Viable? Maybe. Reliable? No.
@9:40
Yeah and as soon as I drove my Tesla out of my heated garage, my battery dropped 45%. Luckily we have a charging station at the hospital.
@10:24am - Don’t be a poor, install a heating kit on your Tesla battery.
@10:58 AM
I plan to do so now. But living in Mississippi, I didn’t think I would need a battery heater.
"That is why most hospitals refused to use it" February 18, 2021 at 7:48 AM
Not only can you not provide a link ('my sister' is not a link), hospitals don't make drug-use decisions - prescribing physicians do.
Still waiting for something big to happen.
The excerpt you quoted doesn't say it works. It says administration early in treatment is "associated with" reduced mortality. Association doesn't imply causation.
10:24 if that's your gold standard for sustainable renewable energy, that tells me all I need to know about it. What happens when all charging stations are full of other EV's or the power grid is down for an extended length of time. I hope you don't stay home with the natural gas logs lit. I personally need to drive more than 15mins to get places and none of them have charging stations. I do go to the gas station about twice a week. Truck is full if I need it.
How many people died because the left loathed the advice given by the bad orange man. They did everything in their power to keep HCQ under wraps.
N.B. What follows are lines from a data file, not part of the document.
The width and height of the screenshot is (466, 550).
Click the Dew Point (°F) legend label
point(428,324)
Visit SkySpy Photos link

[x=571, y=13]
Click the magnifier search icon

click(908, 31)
Remember the story of the man that died drinking fish tank cleaner? Turns out he was poisoned by his wifey?
And you wonder why people don’t trust the media.
It may be useful if you have had close contact with a known COVID infected person and immediately start taking it. That was basically what the early indications were, people who were already on it for other things tended to have fewer COVID cases which indicated a prophylactic effect. By the time you are running fever, get to a doctor, get tested, and get a prescription it is too late. HCQ is just about useless at that point.
@2:44 That was good speculation. But it didn't happen. Probably the best experimental group for your theory were lupus patients and others with rheumatology diseases who were already taking HCQ before the COVID pandemic hit. With your logic, they should have been prevented from serious disease. Unfortunately, that didn't happen. But it was a good idea.
Politics has no place in healthcare...
Those that lied about this drug should be punished...
It's as if they intentionally ignored the protocol as original put forth by Z. huh.
ORANGE MAN BAD!
Not quite sure about this research. I take 200mg 2/day for my arthritis and got a horrible case of COVID. Even after more than a month, I am still exhausted and have brain fog. I'm finally getting my sense of smell back.
The settled science sure seems to be changing a lot. I'd be shocked if politic pressure inserted itself into medicine! Shocked!! Next we'll hear that global warming was a hoax.